There were also pro-Assad congregations in other parts of the city. Minarets in Deraa echoed throughout the morning with the calls of imams to the faithful to attend funerals of some of the civilians killed, most of them when security forces fired on demonstrators in the mainly Sunni Muslim city on Wednesday.
A Facebook page called Syrian Revolution called on people to gather on the “Friday of Dignity” after prayers, “in all mosques, in all provinces, in the biggest squares”. But similar calls over the past two months have generated little that could threaten the grip of Assad, who succeeded his late father, Hafez al-Assad, 11 years ago at the head of a powerful elite based on their Alawite religious minority.
Bashar al-Assad promised on Thursday to look into granting Syrians greater freedoms in an attempt to defuse the outbreak of popular demands for political freedoms and an end to corruption.

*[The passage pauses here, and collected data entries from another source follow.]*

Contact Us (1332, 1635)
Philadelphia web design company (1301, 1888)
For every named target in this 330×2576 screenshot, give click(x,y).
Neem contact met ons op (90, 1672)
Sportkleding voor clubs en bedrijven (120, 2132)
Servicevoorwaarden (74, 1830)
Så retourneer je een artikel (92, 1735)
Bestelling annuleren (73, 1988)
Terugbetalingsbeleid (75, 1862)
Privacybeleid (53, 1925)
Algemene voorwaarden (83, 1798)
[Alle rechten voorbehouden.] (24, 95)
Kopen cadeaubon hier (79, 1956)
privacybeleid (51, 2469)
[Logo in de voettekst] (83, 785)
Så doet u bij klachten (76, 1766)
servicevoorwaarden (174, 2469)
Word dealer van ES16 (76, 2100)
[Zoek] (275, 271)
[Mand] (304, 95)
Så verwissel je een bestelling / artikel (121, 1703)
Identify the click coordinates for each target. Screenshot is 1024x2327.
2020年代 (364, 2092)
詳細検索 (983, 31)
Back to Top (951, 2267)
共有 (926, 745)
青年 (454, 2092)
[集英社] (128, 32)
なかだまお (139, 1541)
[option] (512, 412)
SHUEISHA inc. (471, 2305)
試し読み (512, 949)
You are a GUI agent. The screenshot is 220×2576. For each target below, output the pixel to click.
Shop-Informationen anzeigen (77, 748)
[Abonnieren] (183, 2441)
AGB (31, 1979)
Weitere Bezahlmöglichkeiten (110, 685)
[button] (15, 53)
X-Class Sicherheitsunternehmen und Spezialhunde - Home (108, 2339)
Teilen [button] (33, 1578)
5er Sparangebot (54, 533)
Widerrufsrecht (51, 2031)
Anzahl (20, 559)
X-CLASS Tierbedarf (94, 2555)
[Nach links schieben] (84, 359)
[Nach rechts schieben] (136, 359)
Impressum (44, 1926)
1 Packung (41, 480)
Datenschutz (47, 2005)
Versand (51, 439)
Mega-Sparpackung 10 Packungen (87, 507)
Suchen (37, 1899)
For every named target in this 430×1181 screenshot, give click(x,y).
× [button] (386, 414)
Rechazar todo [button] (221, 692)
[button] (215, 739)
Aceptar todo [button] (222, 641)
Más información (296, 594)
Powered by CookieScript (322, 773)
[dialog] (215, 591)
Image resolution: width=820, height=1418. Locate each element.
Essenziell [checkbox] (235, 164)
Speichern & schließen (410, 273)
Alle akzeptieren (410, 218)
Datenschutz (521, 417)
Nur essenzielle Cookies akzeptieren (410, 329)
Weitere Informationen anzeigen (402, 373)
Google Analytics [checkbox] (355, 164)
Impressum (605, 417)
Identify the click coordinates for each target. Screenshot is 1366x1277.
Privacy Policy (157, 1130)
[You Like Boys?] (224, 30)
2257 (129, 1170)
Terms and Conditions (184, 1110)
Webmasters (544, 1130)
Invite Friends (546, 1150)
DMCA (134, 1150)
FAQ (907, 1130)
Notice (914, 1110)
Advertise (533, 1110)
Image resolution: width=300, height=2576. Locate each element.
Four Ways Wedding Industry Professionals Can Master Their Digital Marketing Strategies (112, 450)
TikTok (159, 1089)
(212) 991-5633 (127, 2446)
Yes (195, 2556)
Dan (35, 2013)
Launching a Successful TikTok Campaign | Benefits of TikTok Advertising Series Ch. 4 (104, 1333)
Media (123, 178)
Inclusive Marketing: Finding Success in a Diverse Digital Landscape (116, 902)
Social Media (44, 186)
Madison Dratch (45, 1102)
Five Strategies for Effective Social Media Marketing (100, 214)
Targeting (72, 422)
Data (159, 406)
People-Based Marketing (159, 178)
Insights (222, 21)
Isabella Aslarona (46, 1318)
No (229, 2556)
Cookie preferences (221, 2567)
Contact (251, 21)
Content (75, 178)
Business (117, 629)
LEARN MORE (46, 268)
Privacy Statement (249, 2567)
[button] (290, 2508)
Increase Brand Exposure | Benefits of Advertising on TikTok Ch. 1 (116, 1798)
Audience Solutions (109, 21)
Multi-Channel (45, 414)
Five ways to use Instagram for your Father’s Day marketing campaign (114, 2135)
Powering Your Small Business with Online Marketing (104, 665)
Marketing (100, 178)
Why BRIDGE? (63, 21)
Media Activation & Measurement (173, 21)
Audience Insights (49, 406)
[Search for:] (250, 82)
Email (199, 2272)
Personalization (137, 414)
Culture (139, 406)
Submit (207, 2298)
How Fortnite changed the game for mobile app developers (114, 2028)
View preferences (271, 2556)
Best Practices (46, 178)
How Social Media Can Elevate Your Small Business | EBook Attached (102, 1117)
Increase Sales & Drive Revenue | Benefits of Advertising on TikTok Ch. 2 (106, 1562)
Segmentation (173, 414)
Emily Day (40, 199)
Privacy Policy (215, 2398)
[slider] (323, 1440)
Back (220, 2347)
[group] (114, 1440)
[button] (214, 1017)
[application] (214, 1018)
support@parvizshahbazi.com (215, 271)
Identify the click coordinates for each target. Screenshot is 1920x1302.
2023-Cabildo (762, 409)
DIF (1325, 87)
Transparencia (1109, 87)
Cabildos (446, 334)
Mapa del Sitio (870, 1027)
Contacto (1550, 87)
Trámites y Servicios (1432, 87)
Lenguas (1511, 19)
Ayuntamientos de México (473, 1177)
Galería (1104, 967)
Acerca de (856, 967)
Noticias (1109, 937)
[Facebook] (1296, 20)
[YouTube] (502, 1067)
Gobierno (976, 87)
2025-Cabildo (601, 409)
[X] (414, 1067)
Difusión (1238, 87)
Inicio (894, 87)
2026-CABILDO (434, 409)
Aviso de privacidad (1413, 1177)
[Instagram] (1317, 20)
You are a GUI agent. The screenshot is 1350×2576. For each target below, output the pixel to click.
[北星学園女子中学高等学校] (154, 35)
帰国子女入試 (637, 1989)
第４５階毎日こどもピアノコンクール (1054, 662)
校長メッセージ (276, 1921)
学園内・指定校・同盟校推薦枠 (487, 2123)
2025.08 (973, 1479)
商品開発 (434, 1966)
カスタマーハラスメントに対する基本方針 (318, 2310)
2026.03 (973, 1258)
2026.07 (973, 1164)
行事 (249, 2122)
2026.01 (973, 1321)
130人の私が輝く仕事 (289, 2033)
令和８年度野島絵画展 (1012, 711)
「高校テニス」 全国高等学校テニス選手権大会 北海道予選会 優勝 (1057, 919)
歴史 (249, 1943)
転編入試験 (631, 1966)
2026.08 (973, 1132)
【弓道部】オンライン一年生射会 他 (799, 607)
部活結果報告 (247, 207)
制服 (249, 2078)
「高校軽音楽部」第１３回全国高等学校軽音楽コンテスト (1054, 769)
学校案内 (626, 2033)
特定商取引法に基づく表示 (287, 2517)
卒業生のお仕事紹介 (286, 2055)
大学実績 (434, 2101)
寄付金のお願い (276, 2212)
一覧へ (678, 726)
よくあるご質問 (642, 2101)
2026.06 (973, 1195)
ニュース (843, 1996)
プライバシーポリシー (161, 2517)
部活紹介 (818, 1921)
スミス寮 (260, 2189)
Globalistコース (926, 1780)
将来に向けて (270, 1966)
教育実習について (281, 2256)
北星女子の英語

Despite Assad’s gesture, which included a pledge to look into ending emergency law and an offer of large public pay rises, thousands of Syrians later turned out at the Omari mosque in Deraa on Thursday to chant “freedom, revolution”.
Syrian security forces pulled out on Thursday from the mosque where several people were killed. People later converged on the mosque to celebrate its “liberation”, setting off fireworks and honking car horns. As an aide was announcing Assad would study a possible end to 48 years of emergency rule, a human rights group said a leading pro-democracy activist, Mazen Darwish, had been arrested.
On Jan 31, Assad had said there was no chance political upheavals then shaking Tunisia and Egypt would spread to Syria.